== TASK INPUTS ==

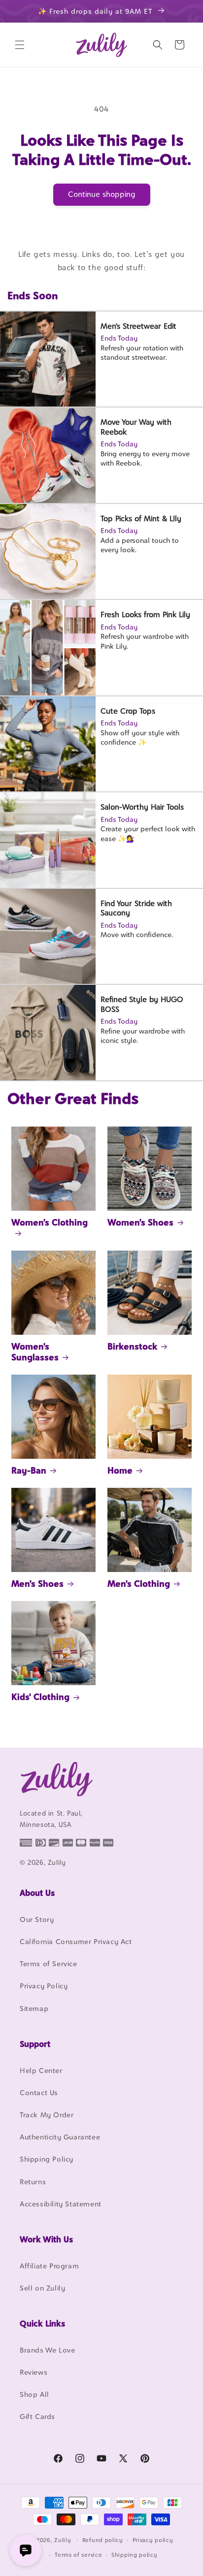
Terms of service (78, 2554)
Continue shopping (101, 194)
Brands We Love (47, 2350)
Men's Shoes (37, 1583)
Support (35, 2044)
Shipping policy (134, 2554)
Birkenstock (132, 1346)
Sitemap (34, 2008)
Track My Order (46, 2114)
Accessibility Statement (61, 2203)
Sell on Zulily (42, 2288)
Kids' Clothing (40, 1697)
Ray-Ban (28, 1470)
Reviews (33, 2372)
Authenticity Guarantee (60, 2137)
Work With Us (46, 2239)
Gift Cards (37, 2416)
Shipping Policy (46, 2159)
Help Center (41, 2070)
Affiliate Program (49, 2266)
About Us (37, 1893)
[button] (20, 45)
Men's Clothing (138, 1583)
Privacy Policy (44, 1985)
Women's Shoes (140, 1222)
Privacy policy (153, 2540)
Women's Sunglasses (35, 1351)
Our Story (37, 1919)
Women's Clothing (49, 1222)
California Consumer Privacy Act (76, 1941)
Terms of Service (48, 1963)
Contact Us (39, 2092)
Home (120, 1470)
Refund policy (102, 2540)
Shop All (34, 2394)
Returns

===
== TASK INPUTS ==

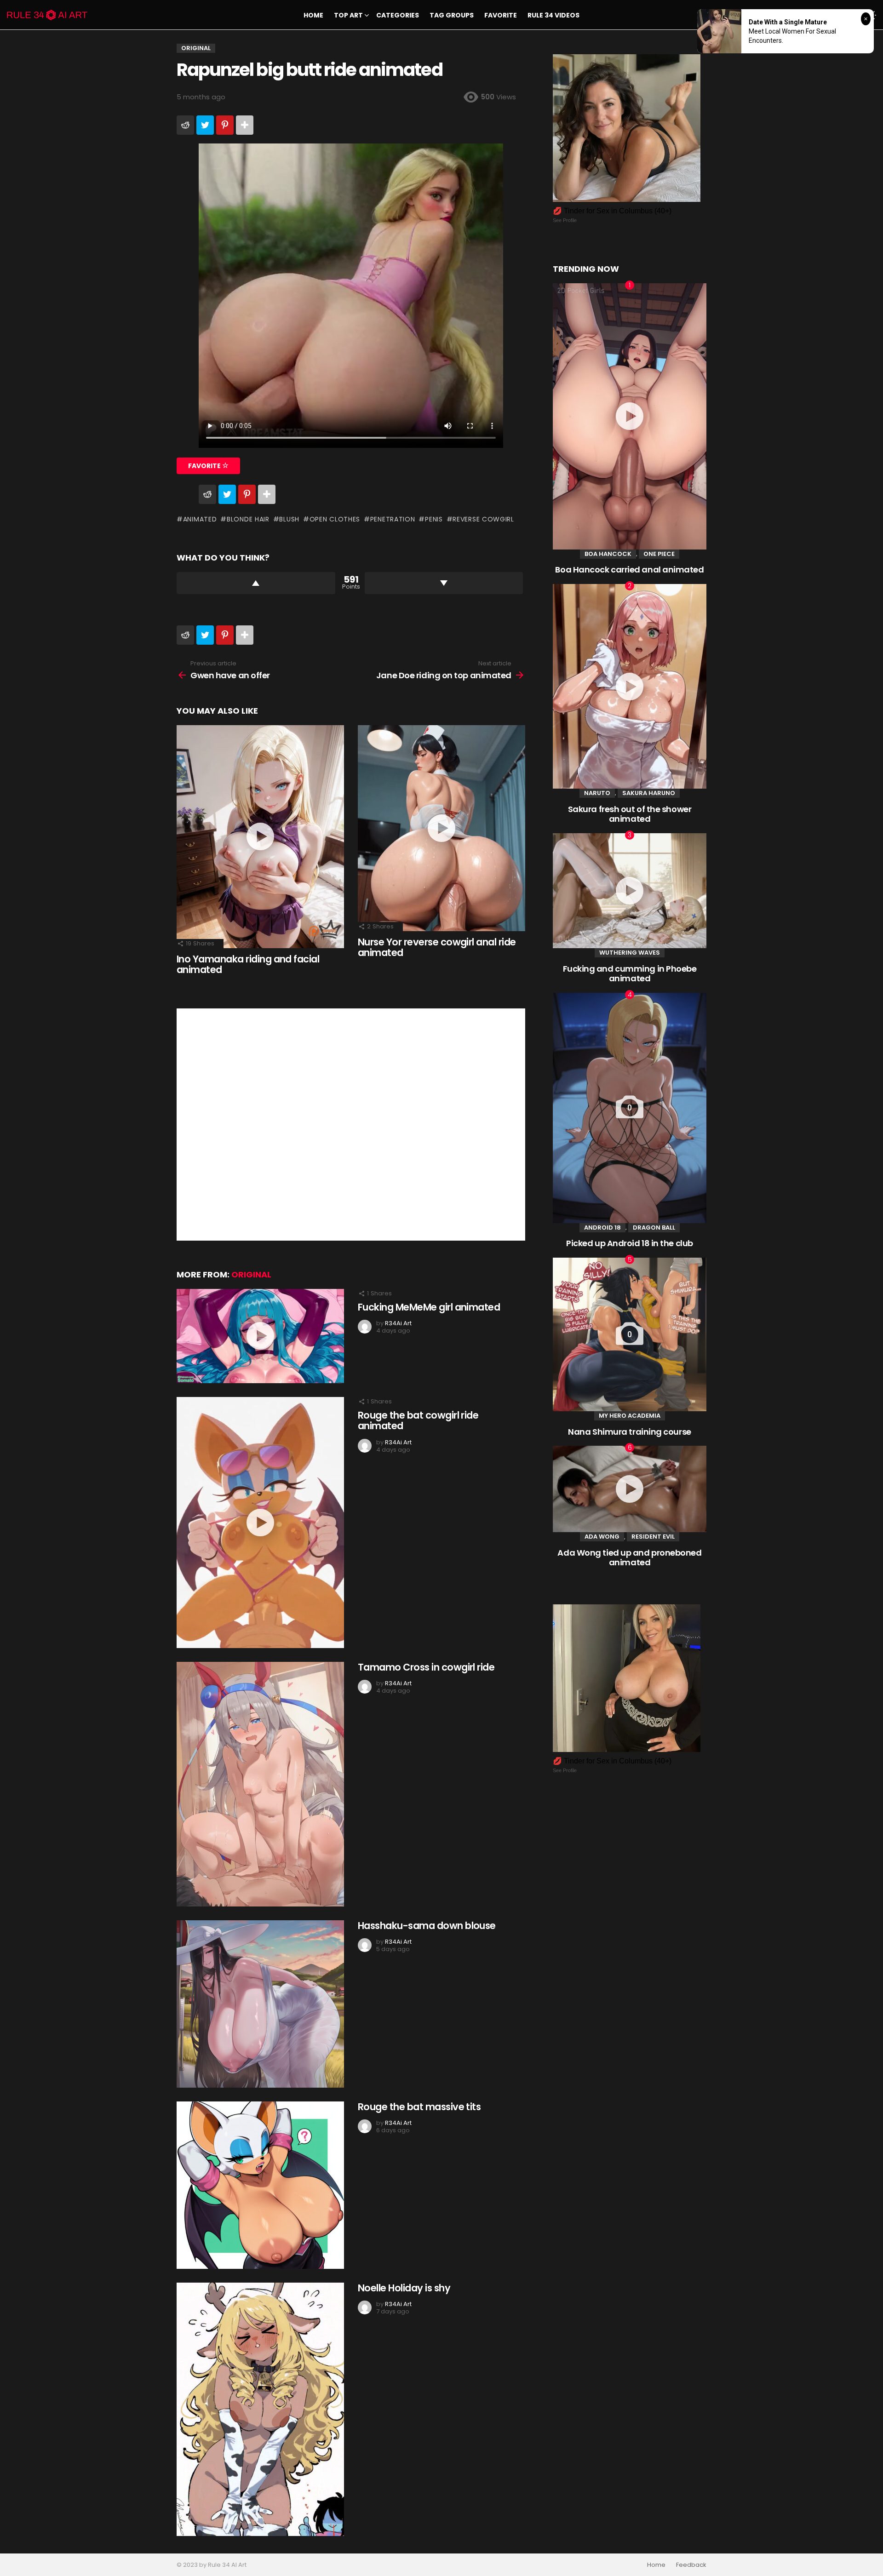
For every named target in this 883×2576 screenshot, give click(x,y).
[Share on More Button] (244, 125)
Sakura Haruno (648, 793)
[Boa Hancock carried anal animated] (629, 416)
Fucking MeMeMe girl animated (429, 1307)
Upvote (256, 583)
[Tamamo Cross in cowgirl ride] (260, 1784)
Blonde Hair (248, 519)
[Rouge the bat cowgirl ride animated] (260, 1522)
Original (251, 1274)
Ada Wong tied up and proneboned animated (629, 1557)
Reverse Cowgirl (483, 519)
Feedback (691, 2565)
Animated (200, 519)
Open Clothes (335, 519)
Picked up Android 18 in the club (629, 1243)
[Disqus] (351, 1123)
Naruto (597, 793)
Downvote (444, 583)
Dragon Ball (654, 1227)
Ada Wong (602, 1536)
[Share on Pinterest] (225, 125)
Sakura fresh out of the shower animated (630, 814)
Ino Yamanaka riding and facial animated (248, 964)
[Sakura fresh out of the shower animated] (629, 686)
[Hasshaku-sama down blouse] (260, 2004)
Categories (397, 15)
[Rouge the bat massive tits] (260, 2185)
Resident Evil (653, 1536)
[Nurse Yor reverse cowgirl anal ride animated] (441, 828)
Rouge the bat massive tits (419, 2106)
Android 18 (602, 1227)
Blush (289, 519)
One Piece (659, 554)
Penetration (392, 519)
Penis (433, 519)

===

ASSIGNMENT:
Out of the data above, set down the lines from the one with "Ada Wong tied" to the one with "Penis (433, 519)", both included, exactly as written and with no additions.

ANSWER TO THE EXERCISE:
Ada Wong tied up and proneboned animated (629, 1557)
Reverse Cowgirl (483, 519)
Feedback (691, 2565)
Animated (200, 519)
Open Clothes (335, 519)
Picked up Android 18 in the club (629, 1243)
[Disqus] (351, 1123)
Naruto (597, 793)
Downvote (444, 583)
Dragon Ball (654, 1227)
Ada Wong (602, 1536)
[Share on Pinterest] (225, 125)
Sakura fresh out of the shower animated (630, 814)
Ino Yamanaka riding and facial animated (248, 964)
[Sakura fresh out of the shower animated] (629, 686)
[Hasshaku-sama down blouse] (260, 2004)
Categories (397, 15)
[Rouge the bat massive tits] (260, 2185)
Resident Evil (653, 1536)
[Nurse Yor reverse cowgirl anal ride animated] (441, 828)
Rouge the bat massive tits (419, 2106)
Android 18 (602, 1227)
Blush (289, 519)
One Piece (659, 554)
Penetration (392, 519)
Penis (433, 519)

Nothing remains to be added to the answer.